The role of the therapist: guide to balance and mirror of humanity
As therapists, we are not there to judge or offer quick fixes. We are there to guide couples through the maze of emotions, show them how to observe their own mechanisms, and teach them to dance in this delicate space between closeness and personal space.
We encourage them to ask themselves simple but revealing questions:
“What part of me needs more connection?”
“What part of me needs more freedom?”
In my training with future therapists ( here’s a new course ), I insist on this balance: to be able to look at relationships both through the lens of schemas (Vulnerable Child, Internal Critic, Healthy Adult) and through that of fundamental needs (attachment and autonomy). Only then can we support couples to stop getting lost in their struggles and learn to find each other.
What couples (and therapists) discover in the depths of this process
- How to recognize the dysfunctional cycles that fuel conflict and how to transform them into moments of connection.
- How to transform vulnerability from weakness into a bridge of authentic closeness.

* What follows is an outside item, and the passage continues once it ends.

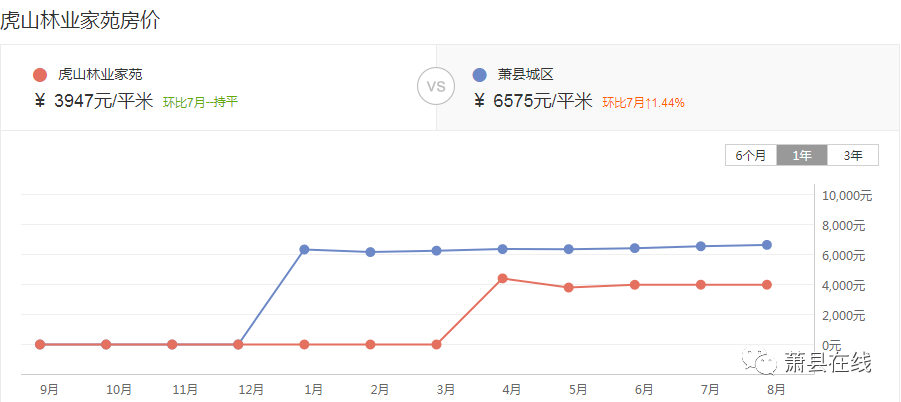
Task: Click the 环比7月↑1.44% indicator
Action: 644,103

- How to become sources of safety and healing for each other through mutual reparenting.
- How to create a natural balance between closeness and autonomy – the two “legs” of a mature and stable relationship.
Schema Therapy doesn’t promise perfect relationships – and perhaps that’s its beauty. Instead, it offers a clear map to more conscious, gentler, and deeper relationships. Relationships where two people no longer react blindly out of old fears, but meet, moment by moment, with openness and courage.
And, perhaps most importantly, it reminds us that love is not about losing ourselves in each other . It is about walking together – each on our own “two feet” – in a continuous and delicate dance between attachment and autonomy.